# Duplicate Data

A data set might have duplicate data: in other words, the same record is represented multiple times. Sometimes, it's easy to find and eliminate duplicate data like when two records are exactly the same. At other times, like what was discussed in the video, duplicate data is hard to spot. 

## Exercise 1

From the World Bank GDP data, count the number of countries that have had a project totalamt greater than 1 billion dollars (1,000,000,000). To get the count, you'll have to remove duplicate data rows.

In [14]:
import pandas as pd
import numpy as np

In [2]:
# read in the projects data set and do some basic wrangling 
projects = pd.read_csv('../data/projects_data.csv', dtype=str)
projects.drop('Unnamed: 56', axis=1, inplace=True)
projects['totalamt'] = pd.to_numeric(projects['totalamt'].str.replace(',', ''))
projects['countryname'] = projects['countryname'].str.split(';', expand=True)[0]
projects['boardapprovaldate'] = pd.to_datetime(projects['boardapprovaldate'])

→ **RECORDED INFORMATION**:
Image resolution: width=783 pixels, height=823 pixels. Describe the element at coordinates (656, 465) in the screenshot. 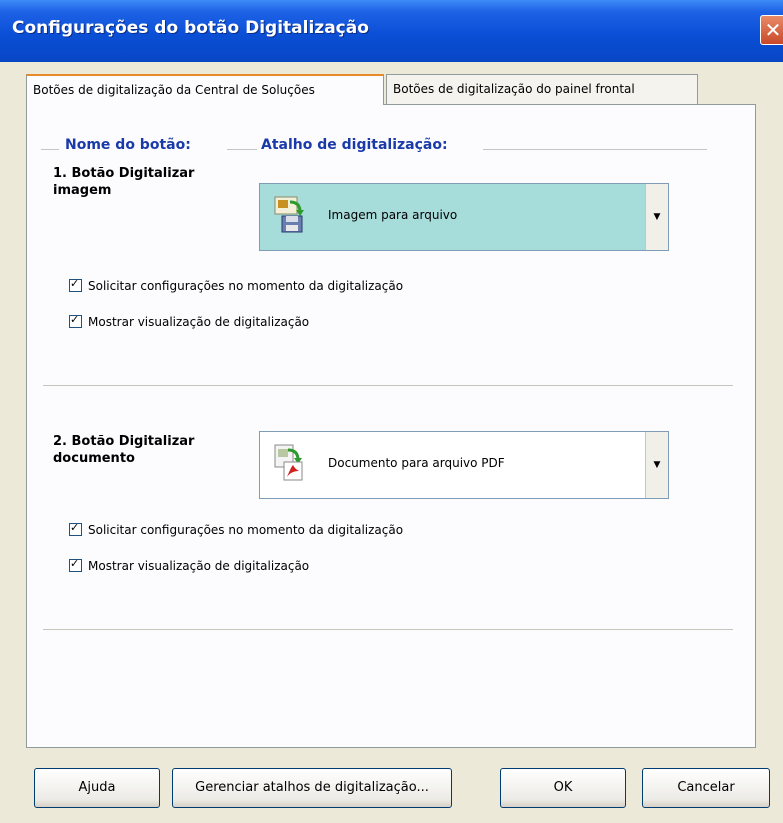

→ **EXPLORE THE MATERIAL**:
#1 According to the duplicate data text, what value must a project's totalamt exceed for its country to count in Exercise 1?
#2 Pick up the duplicate data text from its last line and continue it.
The material stands apart from the duplicate data text.

→ **TASK-BY-TASK RESULTS**:
#1 1 billion dollars (1,000,000,000).

#2
# TODO: filter the data frame for projects over 1 billion dollars
# TODO: count the number of unique countries in the results

In [8]:
projects.query('totalamt > 1000000000')['countryname'].nunique()

17

## Exercise 2 (challenge)

This exercise is more challenging. The projects data set contains data about Yugoslavia, which was an Eastern European country until 1992. Yugoslavia eventually broke up into 7 countries: Bosnia and Herzegovina, Croatia, Kosovo, Macedonia, Montenegro, Serbia, and Slovenia.

But the projects dataset has some ambiguity in how it treats Yugoslavia and the 7 countries that came from Yugoslavia. Your task is to find Yugoslavia projects that are probably represented multiple times in the data set.

In [9]:
projects.head()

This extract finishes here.